FRANCESCO HAYEZ – Il bacio (versioni del 1859 e del 1861)

Il bacio (ne abbiamo quattro versioni)
    È una tematica particolarmente sentita nel Romanticismo italiano: è il bacio dell’addio del volontario, che abbandona la propria amata per un amore più ampio, quello della patria, l’amore civile.
    Versione del 9 settembre 1859: conclusasi la seconda guerra d’Indipendenza, a Milano viene organizzata un’esposizione in onore dell’ingresso in città di Vittorio Emanuele II e di Napoleone III, alleato indispensabile per l’Italia per il successo dei moti risorgimentali.

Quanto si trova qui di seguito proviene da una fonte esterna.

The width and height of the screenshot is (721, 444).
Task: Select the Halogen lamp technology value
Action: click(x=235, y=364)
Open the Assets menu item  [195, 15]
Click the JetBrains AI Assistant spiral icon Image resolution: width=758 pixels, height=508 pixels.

Nella parata è stato esposto questo quadro di Hayez, dipinto proprio per l’occasione. L’immagine è semplice, lineare, immediatamente comprensibile. Si intuisce subito che è un bacio d’addio, un bacio rubato: la mano sinistra di lei è stretta attorno alla sua spalla come per fermarlo, lui già procede con un piede sul gradino. Si intravvede fugacemente un’ombra nell’angolo in basso a sinistra: forse stanno venendo a chiamare il volontario affinché adempisca il suo compito. Lo sfondo del castello è tipico delle quinte teatrali e i due amanti sono posto come sotto dei riflettori, in pieno proscenio. L’uso dei colori è simbolico: l’azzurro chiaro della veste, il bianco dei ricami, la calzamaglia rossa riproducono la bandiera francese; si può dedurre facilmente un fine celebrativo, per rendersi amica e alleata quella Francia indispensabile per l’indipendenza italiana.

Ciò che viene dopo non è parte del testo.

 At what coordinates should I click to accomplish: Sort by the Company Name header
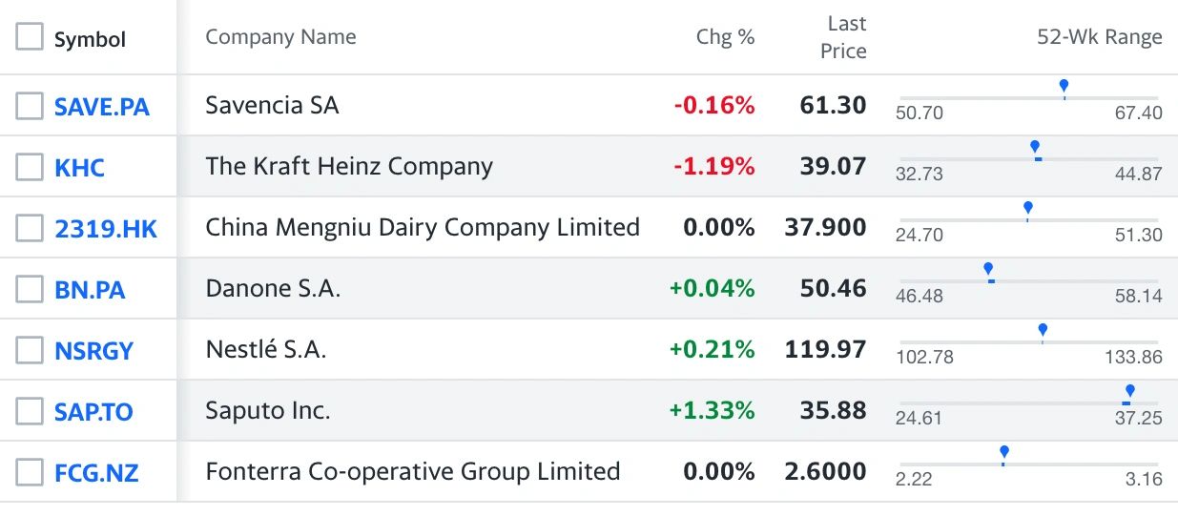point(280,37)
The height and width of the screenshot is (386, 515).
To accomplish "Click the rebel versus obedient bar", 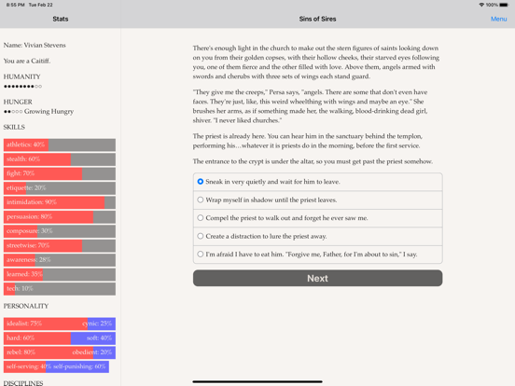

    Seconda versione del 1859: questa tela invece è stata prodotta per la collezione personale di una nobildonna milanese. Si nota subito una modifica cromatica: rimane la calzamaglia rozza del giovane volontario, ma si intravvede un nuovo colore trapelare dal risvolto del suo mantello: il verde. La luce più tersa e forte rende quasi bianca e argentea la veste azzurrina della ragazza, un bianco richiamato dal lenzuolo cadutole sulla scalinata. Rosso, verde, bianco: i colori della bandiera italiana. Un’altra novità è costituita dalla presenza in lontananza di un battistero, simbolo di un’Italia che sta per nascere.

    Versione del 1861: ormai l’unità è fatta. La veste della donna è completamente bianca: nuovo richiamo alla bandiera, ma anche alla purezza della nazione neonata (ancora oggi infatti ai bambini battezzati viene data una veste bianca, simbolo della purezza dal peccato).